If you haven’t started, why not start now? I regret that I thought I had to wait until January 1 to start. I spent half of 2008 just waiting for January to come so that I could start. But there was no reason — you can start any day. Any time. Why not have a Project 365 that runs from May 12, 2009 – May 11, 2010? No ones says you can’t! Or, you can start on a significant day — a child’s birthday, the day you move into a new home, or a day that you decide to start exercising. It doesn’t matter when you start; you’ll love the results!
And after four months and 11 days, here are my suggestions:
- Always be on the lookout for the ordinary. So much of who we are is made up of the the little things we do or say every day. Make sure they find a place in your project. Things like your daily cup of coffee, medicine you take every day, the television shows you watch every day, the tennis shoes you put on every day before you run. Don’t skip it because it seems so “ordinary.”
- Take pictures at different times of the day. Don’t always wait until bedtime to get around to taking your picture. Your photos will be much more representative of your life if you vary the times.

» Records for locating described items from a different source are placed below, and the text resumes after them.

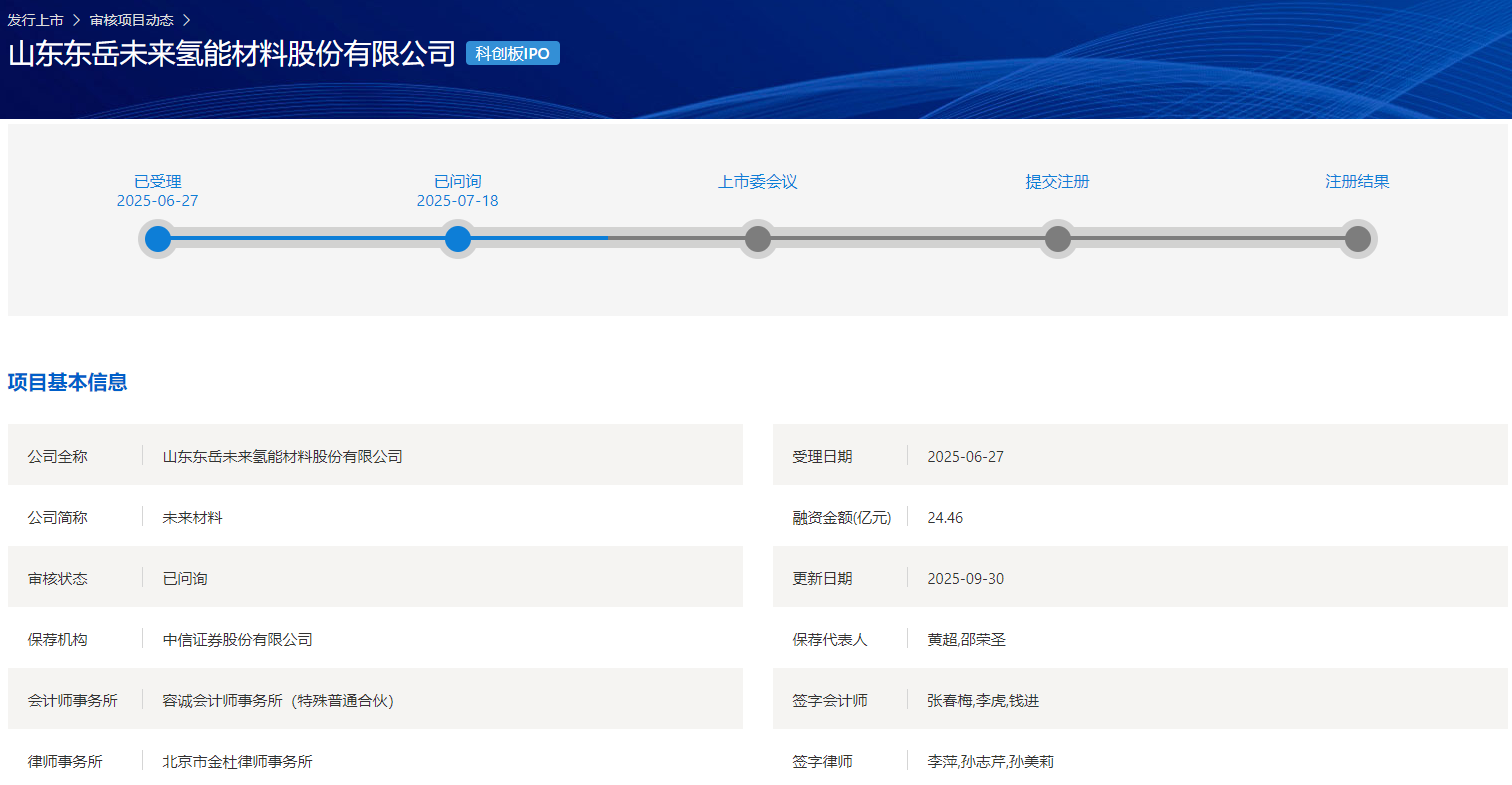Click the 项目基本信息 section heading
The width and height of the screenshot is (1512, 785).
coord(68,382)
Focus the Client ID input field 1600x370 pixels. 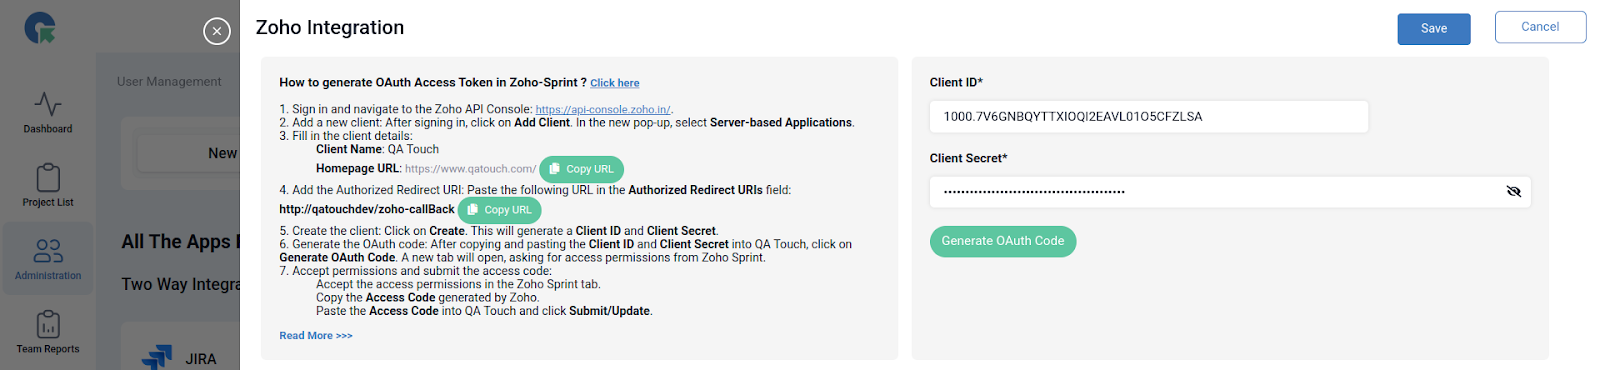pos(1149,116)
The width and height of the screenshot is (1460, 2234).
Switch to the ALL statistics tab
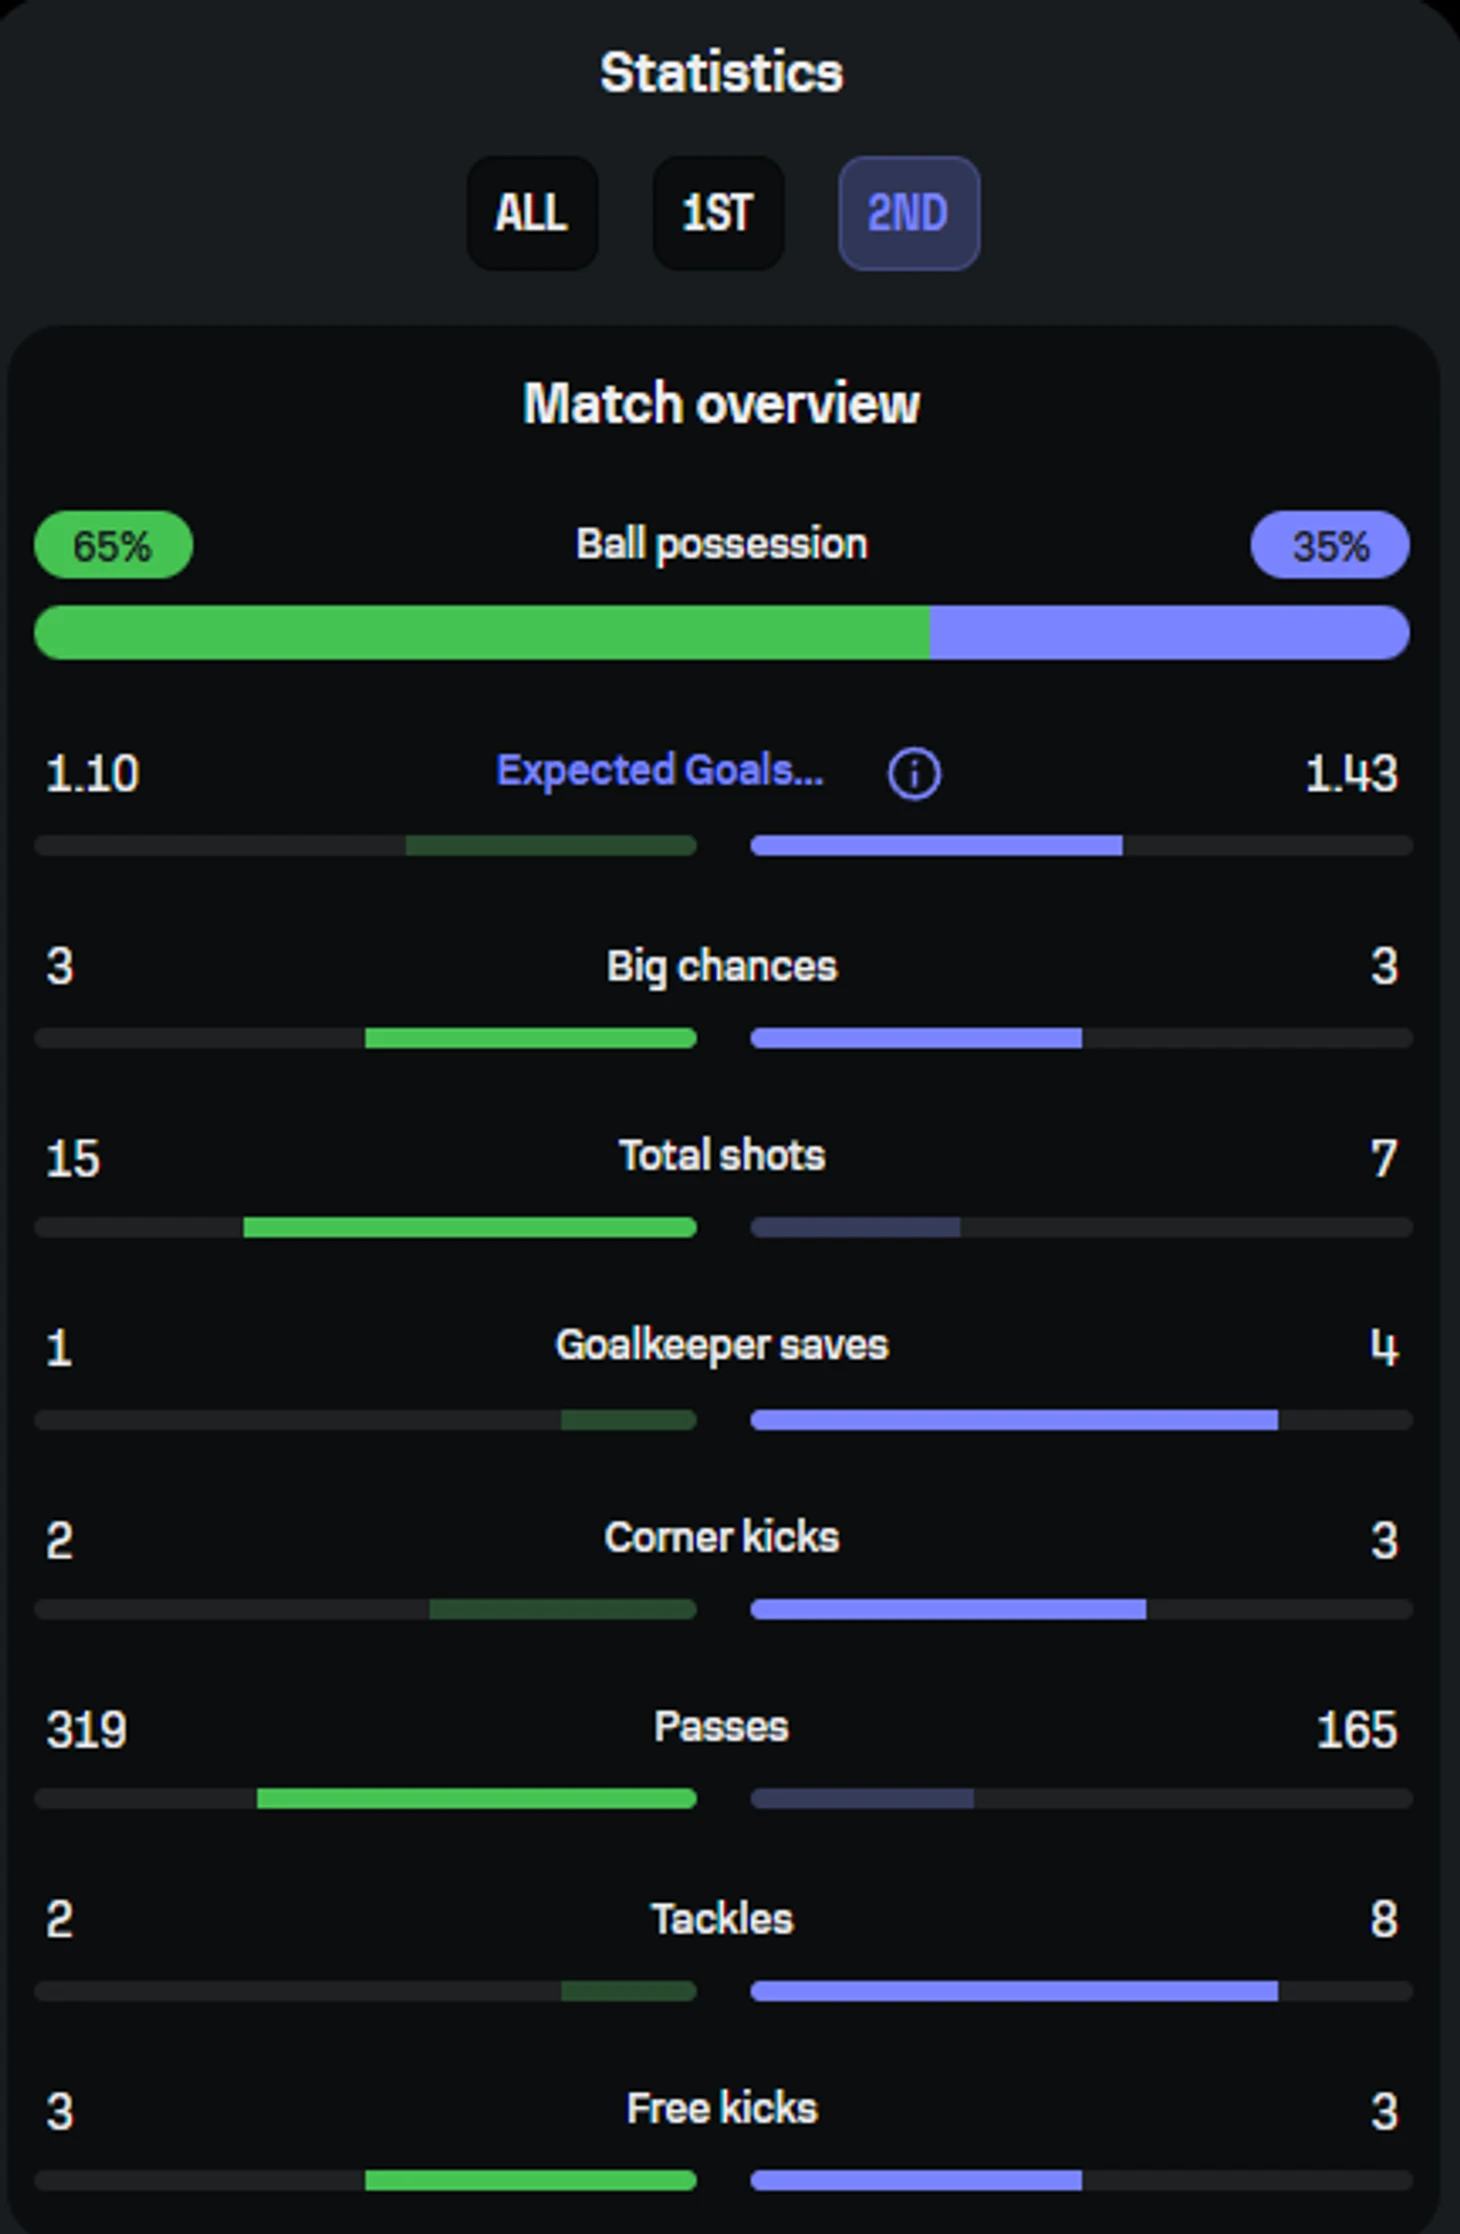click(532, 213)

- That said, I often take a photo first thing in the morning. That way, if I forget the rest of the day, I still have a photo. I haven’t had to use it much, but it has saved me a few times.
- Keep your camera out in the room(s) you use most often. You will be more likely to grab it at the perfect moment.
- Hand your camera to someone else so that you can be in a photo every once in a while.
- Let your spouse take the camera to work so that you can have a sample of his day.
- Take your camera out with when you go, even to do routine things like grocery shopping or the daily carpool. I have a picture of picking up my daughter from school that I adore.
- Try to download and edit (if necessary) your photos every few days so that they don’t pile up and you see it as a chore.
- Don’t worry about having technically perfect photos every time. Your real life isn’t perfect, so why should your photos be?
- Vary your photos. If you tend towards close-up head shots, learn to step back and take in more of the scene around you.
- Don’t forget about food! What we eat is a huge part of our day. Include some food and/or cooking shots in your project.
- Take pictures of the messes. Do you have a spot in your house that always seems to be cluttered? Take a picture of it. It is part of your life at this point.
- Don’t feel like you have to scrap all of your photos. I don’t intend to scrap any of it. Sure, the pictures may end up layotus but I don’t intend to scrap my Project 365. Instead, I plan to have it printed, along with the captions, in a Shutterfly book. I love that the photos are powerful all by themselves.
- Make sure you are having fun. This project is something that is supposed to inspire you, make you happy, and be FUN. If you view it as a chore, maybe it isn’t the right project for you.